In recent years researchers have been working to improve EEG technology. While many have sought to improve signal acquisition in existing electrodes, more recently there has been a push to create a mobile EEG system using dry electrodes. Notably, these dry electrodes require no gel or cables. The California-based company Zeto has developed a new EEG device using dry electrodes and a wireless transmission system for patients with epilepsy. Zeto applies tripolar electrodes to minimize noise. The company’s aim is to provide medical-grade quality at maximum convenience; they are currently seeking FDA approval for their exciting venture.


(Credit: Zeto) 

100 Years Old: Looking to old drugs might the way of the future

Due to improvements in diagnostics and societal awareness, more and more children are being recognized as falling on the autism spectrum. Unfortunately, there is still no effective pharmaceutical treatment for autism spectrum disorder (ASD).

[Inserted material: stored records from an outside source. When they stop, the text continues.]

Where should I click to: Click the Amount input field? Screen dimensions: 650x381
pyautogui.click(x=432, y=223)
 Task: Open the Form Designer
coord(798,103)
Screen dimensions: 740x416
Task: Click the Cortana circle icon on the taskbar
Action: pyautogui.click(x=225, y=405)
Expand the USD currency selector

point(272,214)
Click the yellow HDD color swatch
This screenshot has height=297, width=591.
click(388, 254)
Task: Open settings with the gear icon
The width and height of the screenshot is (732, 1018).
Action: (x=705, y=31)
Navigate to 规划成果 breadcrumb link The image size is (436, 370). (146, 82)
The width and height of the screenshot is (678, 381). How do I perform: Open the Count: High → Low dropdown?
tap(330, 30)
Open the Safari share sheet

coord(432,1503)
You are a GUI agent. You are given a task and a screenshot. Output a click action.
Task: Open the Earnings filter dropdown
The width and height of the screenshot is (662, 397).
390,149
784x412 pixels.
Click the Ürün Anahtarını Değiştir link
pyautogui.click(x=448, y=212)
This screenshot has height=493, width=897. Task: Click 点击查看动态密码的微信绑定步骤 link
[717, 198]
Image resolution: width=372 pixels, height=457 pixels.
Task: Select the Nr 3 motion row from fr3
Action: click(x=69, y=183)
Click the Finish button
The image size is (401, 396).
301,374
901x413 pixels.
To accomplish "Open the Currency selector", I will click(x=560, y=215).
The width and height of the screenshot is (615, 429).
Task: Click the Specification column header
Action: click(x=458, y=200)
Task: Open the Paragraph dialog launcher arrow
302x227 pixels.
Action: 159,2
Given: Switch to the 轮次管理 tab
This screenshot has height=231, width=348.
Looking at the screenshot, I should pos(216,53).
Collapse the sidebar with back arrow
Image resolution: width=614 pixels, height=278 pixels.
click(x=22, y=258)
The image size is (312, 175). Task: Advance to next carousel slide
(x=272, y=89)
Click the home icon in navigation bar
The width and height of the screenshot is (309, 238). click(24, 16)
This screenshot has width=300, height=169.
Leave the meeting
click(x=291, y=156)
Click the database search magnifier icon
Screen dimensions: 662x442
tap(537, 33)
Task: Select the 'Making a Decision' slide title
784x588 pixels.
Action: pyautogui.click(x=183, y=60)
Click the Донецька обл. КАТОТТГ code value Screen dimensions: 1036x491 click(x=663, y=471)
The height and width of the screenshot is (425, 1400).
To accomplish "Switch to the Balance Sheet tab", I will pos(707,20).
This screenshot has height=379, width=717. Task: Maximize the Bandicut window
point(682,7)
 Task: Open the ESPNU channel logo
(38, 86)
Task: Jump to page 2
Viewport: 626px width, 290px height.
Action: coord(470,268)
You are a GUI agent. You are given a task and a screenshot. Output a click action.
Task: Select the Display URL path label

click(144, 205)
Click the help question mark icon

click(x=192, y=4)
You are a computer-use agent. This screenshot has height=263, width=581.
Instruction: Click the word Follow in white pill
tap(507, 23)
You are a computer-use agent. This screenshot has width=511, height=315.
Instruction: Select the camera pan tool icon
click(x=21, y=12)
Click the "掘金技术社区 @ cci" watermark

Recently, a drug called suramin was repurposed with the intent of treating ASD. After being tested on an ASD mouse model with success, the drug was shortly after given to children. Researchers randomly assigned participants into experimental or control groups. Children in the experimental condition received 20 mg/kg of suramin through intravenous injection, while control groups were injected with saline. Children were assessed using the Autism Diagnostic Observation Schedule-2 (ADOS-2) score, Expressive One-Word Picture Vocabulary Test (EOWPVT), Aberrant Behavior Checklist, Autism Treatment Evaluation Checklist, Repetitive Behavior Questionnaire, and Clinical Global Impression Questionnaire. While improvements were not seen in all assessments, the authors concluded the suramin treatment had a modest, but noticeable, effect.

Remarkably, suramin was originally developed in 1916 to treat trypanosomosis, more commonly known as African sleeping sickness, and onchocerciasis. Its beneficial effect for children on the autism spectrum was unintended, but with continued validation and research, suramin could become a promising option for ASD communities. The field of drug repurposing has become highly appealing as it becomes more difficult to develop new drugs and too costly to risk their failure in clinical trials. By repurposing an already approved drug, pharmaceutical companies can help patients faster with lower financial risk.

There are huge opportunities available for neurobusinesseses using classic technologies

As stated previously, it has become a new trend for researchers to apply their innovative spirit to find new purposes for old therapeutics. In the world of neurotechnology, polishing up and improving an existing system could lead to new business ventures. There likely many technologies from the past that could have practical and commercial uses today. Sometimes to move forward, we need to look back.  


  • Bach-y-Rita et al., 1969. Vision Substitution by Tactile Image Projection. Nature, 8; 221 (5184) 963-964.  
  • Collins, B. W.-Y.-R. (1970). Seeing with the skin. Attention, Perception & Psychophysics.
  • Naviaux et al., 2017. Low-dose suramin in autism spectrum disorder: a small, phase I/II, randomized clinical trial. Annals of Clinical and Translational Neurology, 4(7): 491-505.